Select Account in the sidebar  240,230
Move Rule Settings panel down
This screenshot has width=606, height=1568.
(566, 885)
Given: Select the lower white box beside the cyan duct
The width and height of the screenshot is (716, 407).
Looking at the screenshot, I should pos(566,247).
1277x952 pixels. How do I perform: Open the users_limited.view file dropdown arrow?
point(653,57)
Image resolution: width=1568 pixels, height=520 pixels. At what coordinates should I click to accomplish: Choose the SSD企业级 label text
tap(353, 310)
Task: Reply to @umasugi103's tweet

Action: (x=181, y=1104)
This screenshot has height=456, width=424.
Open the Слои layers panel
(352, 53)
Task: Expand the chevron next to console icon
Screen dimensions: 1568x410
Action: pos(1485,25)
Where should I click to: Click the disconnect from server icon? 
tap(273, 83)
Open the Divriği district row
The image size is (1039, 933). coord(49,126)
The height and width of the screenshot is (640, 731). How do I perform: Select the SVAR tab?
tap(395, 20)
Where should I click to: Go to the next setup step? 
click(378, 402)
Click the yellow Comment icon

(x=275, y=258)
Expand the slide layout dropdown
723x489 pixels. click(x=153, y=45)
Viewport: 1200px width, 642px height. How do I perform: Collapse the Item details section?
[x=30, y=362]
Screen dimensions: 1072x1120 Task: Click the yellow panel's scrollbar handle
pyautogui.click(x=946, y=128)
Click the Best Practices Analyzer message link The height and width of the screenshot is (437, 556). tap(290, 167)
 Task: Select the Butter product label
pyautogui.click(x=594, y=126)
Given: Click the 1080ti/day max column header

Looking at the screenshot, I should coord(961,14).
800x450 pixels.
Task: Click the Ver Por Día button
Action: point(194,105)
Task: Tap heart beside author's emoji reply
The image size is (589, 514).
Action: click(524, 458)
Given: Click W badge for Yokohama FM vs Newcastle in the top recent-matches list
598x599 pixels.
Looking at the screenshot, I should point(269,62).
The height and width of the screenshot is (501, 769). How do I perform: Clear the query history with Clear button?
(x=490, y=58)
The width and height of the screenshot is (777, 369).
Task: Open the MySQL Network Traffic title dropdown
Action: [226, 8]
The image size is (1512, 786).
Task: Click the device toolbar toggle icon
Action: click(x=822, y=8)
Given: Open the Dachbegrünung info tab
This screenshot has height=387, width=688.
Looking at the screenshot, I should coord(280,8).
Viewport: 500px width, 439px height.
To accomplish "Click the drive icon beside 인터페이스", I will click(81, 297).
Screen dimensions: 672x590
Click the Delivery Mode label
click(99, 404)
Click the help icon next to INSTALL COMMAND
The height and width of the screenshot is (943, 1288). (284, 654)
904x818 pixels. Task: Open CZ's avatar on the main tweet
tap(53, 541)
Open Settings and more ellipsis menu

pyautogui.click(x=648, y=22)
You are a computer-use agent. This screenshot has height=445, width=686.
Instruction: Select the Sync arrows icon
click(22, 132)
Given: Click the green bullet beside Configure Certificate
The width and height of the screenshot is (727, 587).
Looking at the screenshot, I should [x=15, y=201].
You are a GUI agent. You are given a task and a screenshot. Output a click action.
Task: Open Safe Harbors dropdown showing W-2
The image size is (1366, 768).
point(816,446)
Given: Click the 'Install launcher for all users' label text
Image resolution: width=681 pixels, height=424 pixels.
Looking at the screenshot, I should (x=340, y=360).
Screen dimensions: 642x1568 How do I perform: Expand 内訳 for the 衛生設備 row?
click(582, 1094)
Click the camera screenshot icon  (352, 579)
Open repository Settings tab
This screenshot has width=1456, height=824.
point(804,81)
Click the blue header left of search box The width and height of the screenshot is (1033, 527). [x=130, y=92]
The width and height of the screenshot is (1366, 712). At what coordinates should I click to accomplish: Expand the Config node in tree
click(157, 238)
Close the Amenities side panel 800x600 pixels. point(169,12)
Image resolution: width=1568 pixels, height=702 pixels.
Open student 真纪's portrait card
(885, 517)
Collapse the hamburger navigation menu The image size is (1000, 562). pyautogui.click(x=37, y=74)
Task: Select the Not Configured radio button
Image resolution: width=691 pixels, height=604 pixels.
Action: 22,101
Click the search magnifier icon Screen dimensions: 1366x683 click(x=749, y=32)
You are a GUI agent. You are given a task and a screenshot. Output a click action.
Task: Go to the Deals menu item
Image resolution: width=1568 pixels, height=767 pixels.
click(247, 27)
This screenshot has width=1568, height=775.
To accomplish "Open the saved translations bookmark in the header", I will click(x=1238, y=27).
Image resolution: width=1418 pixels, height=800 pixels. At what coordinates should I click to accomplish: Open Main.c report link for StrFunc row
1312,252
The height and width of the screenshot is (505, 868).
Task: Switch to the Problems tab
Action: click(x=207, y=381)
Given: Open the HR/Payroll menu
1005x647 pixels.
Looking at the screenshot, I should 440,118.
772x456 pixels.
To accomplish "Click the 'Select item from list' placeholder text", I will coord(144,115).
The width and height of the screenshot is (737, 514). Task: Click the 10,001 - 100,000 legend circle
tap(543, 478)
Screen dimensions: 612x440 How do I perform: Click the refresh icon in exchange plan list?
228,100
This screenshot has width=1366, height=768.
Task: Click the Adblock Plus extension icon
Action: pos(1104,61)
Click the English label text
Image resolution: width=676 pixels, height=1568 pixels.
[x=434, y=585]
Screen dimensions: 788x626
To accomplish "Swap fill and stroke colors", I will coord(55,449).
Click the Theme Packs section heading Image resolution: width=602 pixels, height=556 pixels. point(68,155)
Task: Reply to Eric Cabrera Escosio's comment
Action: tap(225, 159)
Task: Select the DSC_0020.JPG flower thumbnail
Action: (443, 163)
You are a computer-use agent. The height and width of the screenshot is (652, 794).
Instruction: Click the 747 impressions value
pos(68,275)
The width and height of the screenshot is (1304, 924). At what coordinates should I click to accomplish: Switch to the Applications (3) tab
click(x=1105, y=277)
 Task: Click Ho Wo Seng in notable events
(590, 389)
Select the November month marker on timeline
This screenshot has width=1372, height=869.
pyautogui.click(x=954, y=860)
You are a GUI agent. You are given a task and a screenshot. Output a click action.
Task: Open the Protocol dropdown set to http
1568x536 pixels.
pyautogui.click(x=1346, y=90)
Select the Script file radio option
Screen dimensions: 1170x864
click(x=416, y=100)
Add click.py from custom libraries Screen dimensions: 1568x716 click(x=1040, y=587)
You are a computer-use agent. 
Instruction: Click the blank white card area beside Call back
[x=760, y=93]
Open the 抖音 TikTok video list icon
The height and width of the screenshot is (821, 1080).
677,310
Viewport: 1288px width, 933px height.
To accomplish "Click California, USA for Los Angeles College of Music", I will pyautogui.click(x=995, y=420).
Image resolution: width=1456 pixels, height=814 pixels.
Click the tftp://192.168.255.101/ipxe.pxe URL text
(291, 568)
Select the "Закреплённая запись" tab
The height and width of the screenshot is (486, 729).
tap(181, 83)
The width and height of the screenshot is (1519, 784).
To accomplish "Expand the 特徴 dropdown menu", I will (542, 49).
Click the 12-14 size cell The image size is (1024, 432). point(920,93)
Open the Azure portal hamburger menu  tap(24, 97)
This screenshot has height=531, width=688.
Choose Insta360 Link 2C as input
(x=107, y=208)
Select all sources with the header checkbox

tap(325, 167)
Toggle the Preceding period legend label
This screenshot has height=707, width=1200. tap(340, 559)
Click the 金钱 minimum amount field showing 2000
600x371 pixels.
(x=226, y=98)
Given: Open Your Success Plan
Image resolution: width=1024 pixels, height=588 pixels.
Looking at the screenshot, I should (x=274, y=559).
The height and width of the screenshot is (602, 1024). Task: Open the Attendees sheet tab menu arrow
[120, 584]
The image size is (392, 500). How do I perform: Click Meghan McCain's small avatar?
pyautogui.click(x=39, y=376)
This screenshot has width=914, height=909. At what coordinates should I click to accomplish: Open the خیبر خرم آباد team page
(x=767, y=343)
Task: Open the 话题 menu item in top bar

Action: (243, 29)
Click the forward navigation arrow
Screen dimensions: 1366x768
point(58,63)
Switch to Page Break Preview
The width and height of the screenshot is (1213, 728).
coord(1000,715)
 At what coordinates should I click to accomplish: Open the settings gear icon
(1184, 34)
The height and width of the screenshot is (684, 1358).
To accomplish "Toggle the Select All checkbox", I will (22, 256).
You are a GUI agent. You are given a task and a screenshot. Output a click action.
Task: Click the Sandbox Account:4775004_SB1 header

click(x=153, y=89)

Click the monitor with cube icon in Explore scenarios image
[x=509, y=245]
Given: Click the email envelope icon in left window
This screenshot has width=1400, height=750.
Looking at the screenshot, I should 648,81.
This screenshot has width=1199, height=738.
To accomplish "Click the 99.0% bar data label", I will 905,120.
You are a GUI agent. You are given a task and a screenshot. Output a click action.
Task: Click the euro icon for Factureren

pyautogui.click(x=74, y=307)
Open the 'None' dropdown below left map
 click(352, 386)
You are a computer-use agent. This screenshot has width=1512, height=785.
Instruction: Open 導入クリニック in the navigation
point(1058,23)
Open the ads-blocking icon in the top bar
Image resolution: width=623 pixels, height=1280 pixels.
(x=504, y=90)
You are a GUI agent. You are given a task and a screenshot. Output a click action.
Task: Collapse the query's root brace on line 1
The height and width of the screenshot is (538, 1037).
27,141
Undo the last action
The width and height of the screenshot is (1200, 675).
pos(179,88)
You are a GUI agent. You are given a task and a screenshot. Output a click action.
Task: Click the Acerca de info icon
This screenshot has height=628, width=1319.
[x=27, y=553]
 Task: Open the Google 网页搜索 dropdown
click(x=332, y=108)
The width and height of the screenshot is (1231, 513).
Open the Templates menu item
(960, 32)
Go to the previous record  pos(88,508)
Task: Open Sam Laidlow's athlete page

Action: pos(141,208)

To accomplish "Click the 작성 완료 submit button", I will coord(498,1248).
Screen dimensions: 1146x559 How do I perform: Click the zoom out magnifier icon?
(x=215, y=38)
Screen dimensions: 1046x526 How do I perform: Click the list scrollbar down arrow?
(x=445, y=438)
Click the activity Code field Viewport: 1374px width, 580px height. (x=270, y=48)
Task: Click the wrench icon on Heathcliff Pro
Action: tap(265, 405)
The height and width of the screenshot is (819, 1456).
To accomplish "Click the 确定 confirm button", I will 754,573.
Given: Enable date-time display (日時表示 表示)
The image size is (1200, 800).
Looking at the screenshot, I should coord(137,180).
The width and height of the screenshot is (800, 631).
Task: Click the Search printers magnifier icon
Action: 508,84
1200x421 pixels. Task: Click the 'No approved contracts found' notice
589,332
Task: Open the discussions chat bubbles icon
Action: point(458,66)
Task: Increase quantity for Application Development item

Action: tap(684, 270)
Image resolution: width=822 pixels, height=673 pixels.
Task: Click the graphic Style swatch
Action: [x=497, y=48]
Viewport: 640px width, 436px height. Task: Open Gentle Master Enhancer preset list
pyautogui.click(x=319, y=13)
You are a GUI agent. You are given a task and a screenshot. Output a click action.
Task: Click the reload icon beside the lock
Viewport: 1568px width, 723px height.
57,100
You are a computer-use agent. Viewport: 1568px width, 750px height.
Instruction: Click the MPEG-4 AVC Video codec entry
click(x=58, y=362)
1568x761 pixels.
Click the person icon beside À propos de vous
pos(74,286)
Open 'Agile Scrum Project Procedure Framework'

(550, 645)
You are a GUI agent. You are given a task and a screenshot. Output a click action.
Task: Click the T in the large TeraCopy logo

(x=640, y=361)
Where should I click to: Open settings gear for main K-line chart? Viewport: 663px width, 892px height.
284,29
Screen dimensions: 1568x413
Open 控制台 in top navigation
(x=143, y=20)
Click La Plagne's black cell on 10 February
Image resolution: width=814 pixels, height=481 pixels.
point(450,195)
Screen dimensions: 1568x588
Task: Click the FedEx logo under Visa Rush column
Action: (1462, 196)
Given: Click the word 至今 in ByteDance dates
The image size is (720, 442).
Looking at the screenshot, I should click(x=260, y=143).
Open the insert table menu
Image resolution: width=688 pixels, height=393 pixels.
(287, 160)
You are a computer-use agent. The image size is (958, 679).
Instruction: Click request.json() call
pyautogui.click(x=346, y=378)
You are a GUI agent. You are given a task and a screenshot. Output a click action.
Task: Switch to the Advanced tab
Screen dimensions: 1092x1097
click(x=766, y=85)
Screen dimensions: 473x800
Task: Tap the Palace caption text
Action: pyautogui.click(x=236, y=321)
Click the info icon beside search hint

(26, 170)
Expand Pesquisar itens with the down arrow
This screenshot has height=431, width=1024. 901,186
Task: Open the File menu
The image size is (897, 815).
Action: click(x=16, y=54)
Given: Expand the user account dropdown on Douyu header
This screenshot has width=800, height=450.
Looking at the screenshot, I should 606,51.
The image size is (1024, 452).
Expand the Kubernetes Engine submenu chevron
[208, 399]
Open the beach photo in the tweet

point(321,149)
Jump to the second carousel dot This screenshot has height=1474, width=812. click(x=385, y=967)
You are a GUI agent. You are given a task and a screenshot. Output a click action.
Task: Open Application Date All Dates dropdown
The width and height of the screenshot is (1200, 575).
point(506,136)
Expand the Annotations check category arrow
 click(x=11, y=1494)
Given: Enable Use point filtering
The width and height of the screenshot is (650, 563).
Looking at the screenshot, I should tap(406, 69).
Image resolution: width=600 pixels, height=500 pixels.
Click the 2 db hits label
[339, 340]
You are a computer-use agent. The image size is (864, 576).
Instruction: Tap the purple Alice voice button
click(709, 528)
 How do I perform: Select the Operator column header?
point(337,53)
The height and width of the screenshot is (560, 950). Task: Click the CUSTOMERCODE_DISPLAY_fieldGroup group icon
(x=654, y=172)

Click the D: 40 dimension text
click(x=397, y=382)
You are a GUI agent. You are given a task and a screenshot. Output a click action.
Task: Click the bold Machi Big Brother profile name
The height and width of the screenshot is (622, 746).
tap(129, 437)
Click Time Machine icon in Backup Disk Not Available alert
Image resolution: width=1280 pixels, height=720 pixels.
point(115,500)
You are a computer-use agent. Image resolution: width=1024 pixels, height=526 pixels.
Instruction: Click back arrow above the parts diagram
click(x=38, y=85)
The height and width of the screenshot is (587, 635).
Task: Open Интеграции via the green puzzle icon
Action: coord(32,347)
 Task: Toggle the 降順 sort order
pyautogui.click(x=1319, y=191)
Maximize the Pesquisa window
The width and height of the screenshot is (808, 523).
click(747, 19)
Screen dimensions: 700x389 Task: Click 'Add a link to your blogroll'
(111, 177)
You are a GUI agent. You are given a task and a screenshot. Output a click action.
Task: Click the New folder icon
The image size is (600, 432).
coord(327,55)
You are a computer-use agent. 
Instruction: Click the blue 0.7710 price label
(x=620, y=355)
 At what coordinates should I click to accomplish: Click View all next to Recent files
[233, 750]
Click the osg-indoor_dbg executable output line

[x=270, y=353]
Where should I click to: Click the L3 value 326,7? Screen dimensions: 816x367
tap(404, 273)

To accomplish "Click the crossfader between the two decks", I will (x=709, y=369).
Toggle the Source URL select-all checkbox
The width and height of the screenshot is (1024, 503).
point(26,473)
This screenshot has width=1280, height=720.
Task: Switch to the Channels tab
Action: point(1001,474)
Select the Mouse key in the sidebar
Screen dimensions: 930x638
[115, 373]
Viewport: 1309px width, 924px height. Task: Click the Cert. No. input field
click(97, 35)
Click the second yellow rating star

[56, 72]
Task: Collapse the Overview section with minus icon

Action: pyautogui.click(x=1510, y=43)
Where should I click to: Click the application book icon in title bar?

_ _ _ _ _ _ _

For the word "window", find every line in the data that holds it and copy that line.

Given: Click the email envelope icon in left window
Maximize the Pesquisa window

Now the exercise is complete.